CRISP has been implemented in python and accepts read alignments in the generic SAM format (Li,H. et al., 2009). The method is compatible with any short read alignment program and potentially applicable to sequence data from sequencing platforms other than the Illumina GA. From the perspective of computational efficiency, the main bottleneck is computing the P-value of a large number of contingency tables. We have attempted to make this computation highly efficient. CRISP took 1 h to analyze the first dataset (with two pools) and 4 h to identify SNPs for the second dataset on a single CPU.

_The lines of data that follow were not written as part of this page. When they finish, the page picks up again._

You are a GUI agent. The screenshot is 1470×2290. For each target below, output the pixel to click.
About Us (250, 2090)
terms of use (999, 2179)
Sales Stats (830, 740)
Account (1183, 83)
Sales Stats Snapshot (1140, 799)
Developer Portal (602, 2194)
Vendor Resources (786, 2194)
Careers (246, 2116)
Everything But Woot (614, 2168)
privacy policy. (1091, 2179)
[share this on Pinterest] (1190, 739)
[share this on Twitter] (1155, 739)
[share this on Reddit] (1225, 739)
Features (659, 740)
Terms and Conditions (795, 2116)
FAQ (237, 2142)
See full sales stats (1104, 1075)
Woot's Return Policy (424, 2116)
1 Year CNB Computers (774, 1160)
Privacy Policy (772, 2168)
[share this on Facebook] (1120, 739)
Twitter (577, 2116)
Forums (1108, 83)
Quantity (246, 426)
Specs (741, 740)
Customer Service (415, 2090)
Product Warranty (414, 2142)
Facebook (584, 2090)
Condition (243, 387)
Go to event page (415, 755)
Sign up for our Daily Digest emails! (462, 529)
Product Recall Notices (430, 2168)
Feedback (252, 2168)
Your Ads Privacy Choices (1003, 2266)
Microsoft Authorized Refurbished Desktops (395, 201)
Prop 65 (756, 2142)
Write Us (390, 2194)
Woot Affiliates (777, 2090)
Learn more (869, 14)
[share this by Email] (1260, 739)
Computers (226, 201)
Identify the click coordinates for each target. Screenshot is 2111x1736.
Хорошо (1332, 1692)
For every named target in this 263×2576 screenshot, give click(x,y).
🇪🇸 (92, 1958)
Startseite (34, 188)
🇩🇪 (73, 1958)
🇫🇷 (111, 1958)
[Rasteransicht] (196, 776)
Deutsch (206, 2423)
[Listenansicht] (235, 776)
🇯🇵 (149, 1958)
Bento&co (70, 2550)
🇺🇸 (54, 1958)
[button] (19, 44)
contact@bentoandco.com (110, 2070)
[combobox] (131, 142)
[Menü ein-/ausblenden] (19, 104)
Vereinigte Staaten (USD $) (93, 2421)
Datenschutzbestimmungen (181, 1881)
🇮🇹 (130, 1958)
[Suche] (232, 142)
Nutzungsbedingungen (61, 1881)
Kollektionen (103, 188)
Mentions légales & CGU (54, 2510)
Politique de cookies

I would like to thank Dr Nicholas Schork for supporting this work, members of SGM who generated the sequence data used in this paper and Dr. Vineet Bafna for suggesting an efficient scheme for simulating random contingency tables.
Funding: Scripps Translational Science Institute Clinical Translational Science Award (National Institutes of Health U54RR02504-01).
Conflict of Interest: none declared.
1Assuming a yield of ~6 Gb per run.
2We ignore reads that have a base different from both A and B.